• _Extract_:
** start **
Tests to determine the stress-strain properties of epoxy adhesive under tensile loading were carried out according to the international standards ISO 527–1:2012 (E) and ISO 527–2:2012 (E)(ISO 527-1:2012(E), 2012; ISO 527-2:2012(E), 2012). According to these standards, bulk specimens of type 1B with the shape and dimensions illustrated in Fig. 2 were used. Tensile tests were conducted at RT, 40 °C, and 80 °C using the Shimadzu AGS-X plus 300 kN material testing machine (Shimadzu Co., Ltd.,Kyoto, Japan) equipped with a TCE-N300 heat chamber. A load cell of 1kN was used to perform the experiments. The tensile properties of LOCTITE® EA 9455 adhesive at different temperatures were determined in a previous study (Boutar et al., 2023).

Fig. 2: Bulk EA 9455 adhesive tensile testing geometry (dimensions in mm).
Fig. 2: Bulk EA 9455 adhesive tensile testing geometry (dimensions in mm).
** end **
• _Data segment_:
** start **
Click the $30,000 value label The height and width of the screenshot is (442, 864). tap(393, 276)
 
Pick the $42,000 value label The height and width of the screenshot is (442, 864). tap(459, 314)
** end **
• _What is being asked_: Extend the passage on tensile testing of the epoxy adhesive, picking up after its last sentence.

• _Answer_:
2.3. Glass surface characterization

A UV lamp can identify the tin-side of the float glass pane, as described by ASTM D3891 − 08 (ASTM D3891 − 08 (Reapproved 2019), 2019). Consequently, a tin-side detector Apotek TS580 (Beijing Apotek Scientific Co., Ltd., China) was employed to differentiate between surfaces for float and low-iron glasses. Additionally, to assess the tin- and air-side of both glass types of surfaces, the specimens' wetting characteristics were identified according to ASTM D 7334–08 (ASTM D 7334-08, 2008) by sessile drop methods using the Theta Lite Optical Tensiometer (Biolin Scientific, Finland), capturing the silhouette of a droplet outline (Boutar et al., 2023). Attension software employing the Young-Laplace-fit method (Liu & Cao, 2016) was used for the evaluation of the water contact angle (WCA) from the images. On each side of three glass samples (50 x 50 × 19 mm3) for each glass type, automatically 10 sessile drops of deionised water were evaluated after a deep cleaning using isopropyl alcohol. The standard deviations of these measurements were less than 2°. Drop vibrations were prevented, drop volume had to remain stable (3 μl), and fast measurement (10 s) minimized liquid evaporation.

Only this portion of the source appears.